**Alınan metin**.
-=-=-

Bu ağaç, şu martı nasıl var oldular? Kalem nasıl yazıyor? Kuş nasıl uçuyor? Yüzüm nasıl kızarıyor? Hepsinin cevabını, araştıranlar bulmuşlar. Ancak varlığı “nasıl” diyerek tanımaya çalışmak yetmiyor. Bilgiden daha öte bir yolu arıyor akıl. Daha sonra yaşama karışıp düşündükçe Neden’i öğrenmeye başlıyoruz. Neden yazıyor? Neden uçuyor, neden kızarıyor? Yine yetmiyor varlığı tanımaya. Bana da yetmiyor ben de böyle diyorum. Bilginin, ötesinde, düşünceden düşünceye uzanan bir başka soru olmalı. Düşündükçe, düşünenlerden öğrendikçe her şeyde bir hikmetin olduğu gerçeğiyle yepyeni bir kapının önünde buluyorum kendimi: Kalbin kapısı. Her “neden” sorusu bir sebebe, bir gayeye götürüyor. Akılla kavrayamasam da hayallere takılıyorum. Hayaller heyecanları, ümitleri getiriyor, ruhum rahatlıyor. Adına anlam diyorlar.

Kalpte yolculuk çok başkaymış. Zaman geçtikçe, yanlış yapıp tökezledikçe pişmanlığı tanıyorum. Her pişmanlık sığınma demek, can havliyle tutunmak. Neye, kime tutunmak? Yolun, yolcunun, yolculuğun Mimar’ına; her şeyin Sahibi’ne tutunmak. Gözyaşının gerçek rengini tanıyorum. Ağlamanın tadındasadece huzur. Ne acı var, ne feryat… “Nasıl” demeden, “neden” demeden apayrı bir hali yaşamak. Sanki ben sormadan kalbim cevaplıyor. Her soru kalbimde büyüyen bir ağaç da meyveleri gökten sarkıyor gibi. Nasıl oluyor? Bilemiyorum. Sadece hissettiğim; Dost kelimelerinin gönülde yansımaları ve derinde patlayan tomurcuklar…

Grimm masallarında geçen ‘Küçük Cesur Terzi’ öyküsünde, terzi ile dev arasında geçen bir iddialaşmadan bahsedilir. Öyküde dev, karşısına çıkan küçük terziyle tutuştuğu iddia sonucunda büyük bir kayayı alır ve yukarı doğru fırlatır. Kaya gözden kaybolur ve dev, terziye ‘Sen bir taşı bu kadar yukarıya fırlatabilir misin?’ diye sorar. Yanında gezdirdiği çuvalda bir kuş saklayan terzi de kuşu avucunun içine alır, yukarıya doğru fırlatır ve özgürlüğüne kavuşan kuş uçar gider. Terzi ‘Benim attığım taş asla yere düşmeyecek lakin seninki yere düşecek’ der ve devin attığı kaya yere düşer.

-=-=-

**Veri kümesi kesiti**.
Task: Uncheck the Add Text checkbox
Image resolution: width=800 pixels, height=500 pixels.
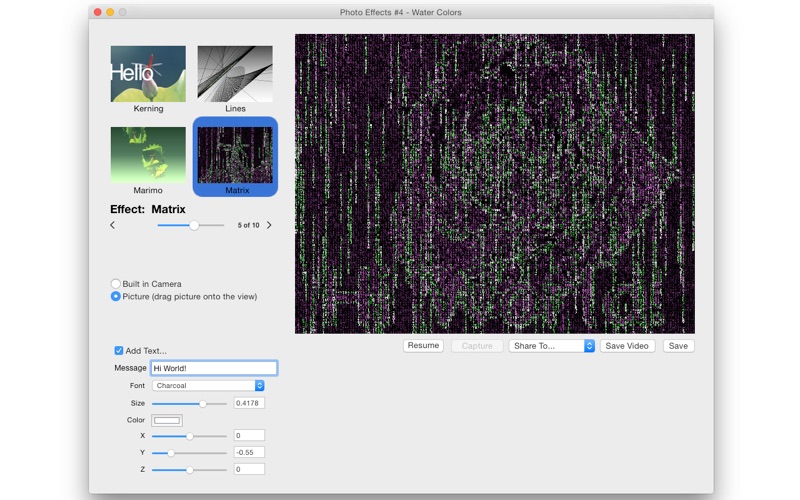Action: pos(119,351)
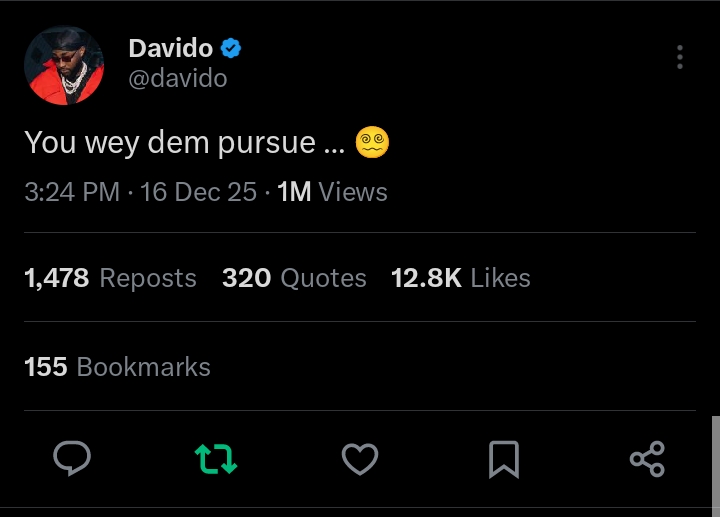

-=-=-

**Alıştırma bölümleri**.
**1.** Anlam arayışı üzerine yazılmış metinde, Küçük Cesur Terzi öyküsündeki terzi yukarıya ne fırlatır?
**2.** Anlam arayışı üzerine yazılmış metni, son cümlesinden sonra kaldığı yerden sürdürün.
Buradaki malzeme başka bir kaynaktan alınmıştır.

**Görevlere göre yanıtlar**.
**1.** Çuvalında sakladığı bir kuşu fırlatır.

**2.**
Çukurun içinde, bedeniyle debelenen insanların durumu da kas gücüne güvenen devinkine benzer. Beden değil Tanrı’ya olan temayül ve bakıştır asıl önemli olan. Çünkü ona yönelmemiz, ondan neşet edip bize gelen bir histir. Ve Tanrı’dan bize gelen şey, bizi himaye eder, kuşatır, bize öyküdeki gibi devlere kafa tuttuğumuzda kanatlı taşlar ihsan eder.

Simone Weil / Allah Aşkı Üzerine Düzensiz Düşünceler / s.18 

Dünyayla iletişim, yaşama karşı gücümüz, varlığa, olaylara yönelttiğimiz bakışımız da Terzi’nin fırlattığı kuş gibi olmalı. Yaradan’a yönelen her bakış, ruhu kuş gibi kanatlandırır. Çünkü göz mercek, kalp ise gözbebeğinden açılan kanatlar. İç âlemimiz, genişledikçe genişler. Ruhun kelimeleri gök renkli, gün nakışlıdır. Geceden sırlı, ay bakışlıdır.  Ne kadar genişse âlem, o kadar uçulur.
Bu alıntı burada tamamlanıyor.